Congress gives America a special Christmas present: higher taxes
Congress gives America a special Christmas present: higher taxes by Simon Black for Sovereign Man
You’ve got to hand it to these people– Congress really knows how to bring out the holiday cheer.
They have some sort of pathological need to pass the most absurd legislation at the VERY END OF THE YEAR giving people very little time to react.
Two years ago, for example, they passed comprehensive tax reform in late December 2017… and the new tax code went into effect only a few days later.
Taxpayers had no time to even understand the new law, let alone plan around it.
That’s the funny thing about taxes– people plan their entire lives around the tax code.
They set up special structures, invest in particular assets, and go through all sorts of legal and accounting work, to make sure they’re following the tax code while they take care of their families.
And then, poof, Congress changes the rules overnight.
Well they just did it again.
A few days ago they passed a 643-page spending bill. And, buried deep within that legislation are provisions that were originally part of the SECURE Act.
I told you about this a few months ago– the SECURE Act was intended to ‘help’ Americans save for retirement. And there are certain sections which are great.

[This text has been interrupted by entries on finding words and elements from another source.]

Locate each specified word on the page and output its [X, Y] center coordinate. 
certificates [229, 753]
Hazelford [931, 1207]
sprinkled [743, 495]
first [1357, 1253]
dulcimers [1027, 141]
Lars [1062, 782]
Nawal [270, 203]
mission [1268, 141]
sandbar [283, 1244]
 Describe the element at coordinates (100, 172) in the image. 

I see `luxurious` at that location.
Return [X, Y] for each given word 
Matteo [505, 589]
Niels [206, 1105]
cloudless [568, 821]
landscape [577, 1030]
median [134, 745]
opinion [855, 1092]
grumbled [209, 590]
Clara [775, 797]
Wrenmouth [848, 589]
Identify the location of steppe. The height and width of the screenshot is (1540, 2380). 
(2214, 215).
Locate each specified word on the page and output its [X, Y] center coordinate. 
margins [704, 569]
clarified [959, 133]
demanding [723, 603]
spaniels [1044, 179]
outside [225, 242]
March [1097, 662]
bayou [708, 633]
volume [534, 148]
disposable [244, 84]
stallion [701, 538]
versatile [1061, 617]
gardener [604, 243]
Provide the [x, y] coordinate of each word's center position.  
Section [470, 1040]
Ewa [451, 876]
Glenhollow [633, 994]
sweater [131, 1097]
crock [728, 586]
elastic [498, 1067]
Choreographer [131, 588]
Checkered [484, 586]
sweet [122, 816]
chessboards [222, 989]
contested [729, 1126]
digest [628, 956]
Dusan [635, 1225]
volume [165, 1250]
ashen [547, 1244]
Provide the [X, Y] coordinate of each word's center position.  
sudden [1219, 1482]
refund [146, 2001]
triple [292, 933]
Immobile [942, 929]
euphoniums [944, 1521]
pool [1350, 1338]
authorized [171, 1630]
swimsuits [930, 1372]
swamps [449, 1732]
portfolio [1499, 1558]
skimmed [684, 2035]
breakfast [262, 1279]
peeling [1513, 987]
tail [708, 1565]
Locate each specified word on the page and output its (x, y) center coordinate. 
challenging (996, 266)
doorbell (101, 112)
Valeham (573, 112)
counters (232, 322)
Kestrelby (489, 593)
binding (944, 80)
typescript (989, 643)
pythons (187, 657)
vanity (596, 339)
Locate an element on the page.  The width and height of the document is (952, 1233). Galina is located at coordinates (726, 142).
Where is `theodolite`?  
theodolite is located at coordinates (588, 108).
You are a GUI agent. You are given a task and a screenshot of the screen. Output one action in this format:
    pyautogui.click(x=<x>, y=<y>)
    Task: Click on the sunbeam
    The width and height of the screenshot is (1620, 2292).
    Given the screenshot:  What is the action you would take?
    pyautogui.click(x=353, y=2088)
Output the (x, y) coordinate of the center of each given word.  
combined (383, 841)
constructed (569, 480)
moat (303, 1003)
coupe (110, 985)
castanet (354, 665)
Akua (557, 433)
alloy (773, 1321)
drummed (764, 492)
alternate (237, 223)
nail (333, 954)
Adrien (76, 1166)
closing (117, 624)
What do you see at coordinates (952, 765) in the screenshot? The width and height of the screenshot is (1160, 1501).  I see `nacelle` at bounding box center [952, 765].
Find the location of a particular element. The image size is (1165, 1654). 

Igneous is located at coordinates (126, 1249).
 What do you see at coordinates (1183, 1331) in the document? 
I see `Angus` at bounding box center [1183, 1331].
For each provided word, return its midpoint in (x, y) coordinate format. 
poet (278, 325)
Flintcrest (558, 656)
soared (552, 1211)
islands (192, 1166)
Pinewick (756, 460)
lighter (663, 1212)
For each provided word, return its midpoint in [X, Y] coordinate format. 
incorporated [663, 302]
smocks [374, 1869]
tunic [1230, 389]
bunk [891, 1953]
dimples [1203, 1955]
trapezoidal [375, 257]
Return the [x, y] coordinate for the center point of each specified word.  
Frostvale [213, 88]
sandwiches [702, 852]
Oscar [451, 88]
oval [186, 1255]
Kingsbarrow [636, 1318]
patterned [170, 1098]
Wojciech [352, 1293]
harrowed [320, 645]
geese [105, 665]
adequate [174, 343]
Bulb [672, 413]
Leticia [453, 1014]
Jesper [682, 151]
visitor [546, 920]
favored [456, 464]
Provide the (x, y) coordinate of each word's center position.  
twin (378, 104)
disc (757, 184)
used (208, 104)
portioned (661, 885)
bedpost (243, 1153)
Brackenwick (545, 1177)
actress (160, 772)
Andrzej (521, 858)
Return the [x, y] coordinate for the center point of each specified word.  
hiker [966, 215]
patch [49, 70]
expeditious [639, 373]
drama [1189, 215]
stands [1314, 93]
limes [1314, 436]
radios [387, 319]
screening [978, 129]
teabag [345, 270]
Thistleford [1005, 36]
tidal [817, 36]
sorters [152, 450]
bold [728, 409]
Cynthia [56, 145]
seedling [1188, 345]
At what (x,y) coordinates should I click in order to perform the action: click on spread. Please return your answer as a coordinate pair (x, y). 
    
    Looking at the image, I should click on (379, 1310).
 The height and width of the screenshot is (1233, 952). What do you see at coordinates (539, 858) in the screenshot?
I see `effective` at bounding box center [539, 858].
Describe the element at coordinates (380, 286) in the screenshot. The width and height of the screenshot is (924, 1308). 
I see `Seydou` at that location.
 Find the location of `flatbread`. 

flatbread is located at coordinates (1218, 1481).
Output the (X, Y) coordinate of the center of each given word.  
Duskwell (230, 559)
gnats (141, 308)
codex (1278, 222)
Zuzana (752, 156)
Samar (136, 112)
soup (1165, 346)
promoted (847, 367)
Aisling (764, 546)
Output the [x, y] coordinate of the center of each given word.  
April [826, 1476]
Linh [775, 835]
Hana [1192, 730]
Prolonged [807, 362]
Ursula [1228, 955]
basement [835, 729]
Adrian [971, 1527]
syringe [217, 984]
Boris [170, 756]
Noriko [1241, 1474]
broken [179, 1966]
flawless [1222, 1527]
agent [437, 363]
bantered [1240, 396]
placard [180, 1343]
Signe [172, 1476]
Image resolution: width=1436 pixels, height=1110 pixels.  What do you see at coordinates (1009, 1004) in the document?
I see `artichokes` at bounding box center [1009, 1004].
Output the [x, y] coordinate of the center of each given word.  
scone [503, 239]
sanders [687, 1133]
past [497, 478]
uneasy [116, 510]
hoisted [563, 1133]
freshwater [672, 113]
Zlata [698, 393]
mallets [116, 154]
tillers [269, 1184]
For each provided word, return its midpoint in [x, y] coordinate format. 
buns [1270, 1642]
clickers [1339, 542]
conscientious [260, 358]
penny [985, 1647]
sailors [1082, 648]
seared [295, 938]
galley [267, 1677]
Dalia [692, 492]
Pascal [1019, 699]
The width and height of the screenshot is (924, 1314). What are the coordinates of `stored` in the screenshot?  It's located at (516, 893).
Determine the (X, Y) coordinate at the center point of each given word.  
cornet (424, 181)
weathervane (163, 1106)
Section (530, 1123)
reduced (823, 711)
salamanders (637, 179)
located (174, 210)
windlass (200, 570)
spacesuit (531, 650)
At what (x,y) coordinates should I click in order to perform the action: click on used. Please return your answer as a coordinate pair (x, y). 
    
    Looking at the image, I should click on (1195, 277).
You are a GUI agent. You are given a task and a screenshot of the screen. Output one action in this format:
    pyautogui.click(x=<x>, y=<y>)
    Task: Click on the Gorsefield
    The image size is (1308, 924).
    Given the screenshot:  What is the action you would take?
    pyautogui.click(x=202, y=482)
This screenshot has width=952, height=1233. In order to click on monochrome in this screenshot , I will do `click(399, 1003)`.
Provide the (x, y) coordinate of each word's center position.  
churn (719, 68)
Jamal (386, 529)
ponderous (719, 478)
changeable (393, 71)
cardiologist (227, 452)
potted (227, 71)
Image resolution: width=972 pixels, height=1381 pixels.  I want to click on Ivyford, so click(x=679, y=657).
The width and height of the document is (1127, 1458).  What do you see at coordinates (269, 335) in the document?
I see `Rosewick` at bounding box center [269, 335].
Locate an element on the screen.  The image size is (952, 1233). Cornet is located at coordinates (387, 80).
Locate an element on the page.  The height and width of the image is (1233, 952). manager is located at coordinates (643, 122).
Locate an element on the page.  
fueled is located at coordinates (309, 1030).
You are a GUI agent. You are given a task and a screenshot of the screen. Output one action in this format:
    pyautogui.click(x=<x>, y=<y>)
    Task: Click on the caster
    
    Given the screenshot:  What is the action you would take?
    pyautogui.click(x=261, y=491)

For example, they removed the age limit for contributing to an IRA. It used to be that you could no longer contribute to your retirement after the age of 70 ½.
That limit has been lifted… which should prove useful for many people.
They also increased the age for Required Minimum Distributions to age 72, up from age 70 ½. So you have an additional 18-months before you’ll be required to start taking distributions from your retirement account.
On the other hand, they also passed new rules which are really bad for inherited IRAs.
Under the old laws, your IRA could be bequeathed to your heirs when you pass away. And while your heirs were required to take distributions from your IRA over time, they had the option of stretching out those distributions over the course of their entire lives.
This was a really great way to give your heirs a tax-efficient safety net.
If they suddenly needed a lump some of money, for example, to buy a new house, pay for university, or offset a major medical expense, they could tap into the IRA that they inherited from you.
But if they didn’t need the money, they only had to take a small distribution each year, and keep the tax consequences to a minimum.
Those rules have now been torn up.
Under the new rules, almost all inherited IRAs must be fully distributed within 10-years, whether your heirs need the money or not. And that’s going to trigger significant tax consequences for them.